Conta-se que, imediatamente após a "confissão" diante do Santo
Ofício, Galileu teria dito: "Eppur si muove!", ou seja, "Não
obstante, ela move-se!", referindo-se ao planeta Terra.
O exilio e a morte
A "confissão" acima salvou-lhe a vida mas Galileu foi obrigado a uma
forma de reclusão numa vila próxima de Florença - em Arcetri onde morreu nove anos depois do citado processo. Nesse período, porém,
ainda publicou um trabalho referente à mecânica e resistência dos materiais.
Nos últimos dois anos de sua vida, já cego, ditou aos seus discípulos
EVANGELISTA TORRICELLI (1608 - 1647) e VINCENZO VIVIANI (1622 - 1703), suas
últimas idéias sobre a teoria do impacto. Esses dois matemáticos italianos
fundaram em 1657 a Academia del Cimento ( Academia da Experiência), uma das
primeiras instituições científicas do mundo ocidental. Galileu faleceu em
Arcetri, próximo de Florença, em janeiro de 1642. Mas o seu trabalho de
revolucionar a visão de mundo até então vigente já havia sido realizado.
Galileu e a igreja hoje
O Papa
João Paulo II acreditava no diálogo entre religião e ciência . No dia 31 de outubro de 1992, foram
apresentadas as conclusões da comissão sobre a controvérsia
ptolomaico-copernicana do século XVI e XVII, instaurada pelo então papa.
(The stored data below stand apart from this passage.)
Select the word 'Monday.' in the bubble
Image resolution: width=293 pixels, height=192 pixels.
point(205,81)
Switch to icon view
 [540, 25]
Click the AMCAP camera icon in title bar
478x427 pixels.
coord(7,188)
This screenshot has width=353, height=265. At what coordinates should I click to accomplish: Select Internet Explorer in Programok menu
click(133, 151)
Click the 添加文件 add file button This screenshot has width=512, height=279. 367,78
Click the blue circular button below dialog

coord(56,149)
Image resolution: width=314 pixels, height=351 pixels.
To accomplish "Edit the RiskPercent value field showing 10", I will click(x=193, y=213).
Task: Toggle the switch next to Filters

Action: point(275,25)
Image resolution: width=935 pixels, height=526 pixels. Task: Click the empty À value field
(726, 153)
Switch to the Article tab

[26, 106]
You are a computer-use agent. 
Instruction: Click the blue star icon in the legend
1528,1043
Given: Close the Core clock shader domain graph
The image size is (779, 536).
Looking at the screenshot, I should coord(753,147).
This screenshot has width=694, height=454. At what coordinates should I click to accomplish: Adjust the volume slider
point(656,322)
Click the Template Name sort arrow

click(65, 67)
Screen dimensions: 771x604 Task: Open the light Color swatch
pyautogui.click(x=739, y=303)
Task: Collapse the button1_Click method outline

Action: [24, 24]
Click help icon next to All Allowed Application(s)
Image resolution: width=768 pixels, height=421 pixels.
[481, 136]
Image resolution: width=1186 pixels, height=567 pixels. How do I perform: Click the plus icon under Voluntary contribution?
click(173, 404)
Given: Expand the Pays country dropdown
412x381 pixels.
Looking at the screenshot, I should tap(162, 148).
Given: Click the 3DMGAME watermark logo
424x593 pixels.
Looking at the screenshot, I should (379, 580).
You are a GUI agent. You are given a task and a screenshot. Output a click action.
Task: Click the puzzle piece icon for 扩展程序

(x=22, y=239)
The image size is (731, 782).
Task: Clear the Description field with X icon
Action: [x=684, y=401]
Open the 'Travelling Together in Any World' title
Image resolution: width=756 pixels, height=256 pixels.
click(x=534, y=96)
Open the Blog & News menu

"O erro dos teólogos da época, quando mantinham a centralidade da Terra,
era o de pensar que o nosso entendimento da estrutura física do mundo era, de
algum modo, imposto pelo sentido literal da Sagrada Escritura",
afirmou
João Paulo II.
"De fato, a Escritura não se ocupa dos pormenores do mundo
físico, cujo entendimento compete à experiência humana e à razão. Existem dois
domínios de conhecimento, um cujas fontes está na Revelação e outro que a razão
pode descobrir por suas próprias forças. A este último pertencem notadamente as
ciência experimentais e a filosofia. A distinção entre dois domínios do saber
não deve ser entendida como oposição. Os dois domínios não são estranhos um ao
outro. Eles têm pontos de contato. Os métodos próprios de cada um permitem pôr
em evidência aspectos diferentes da realidade".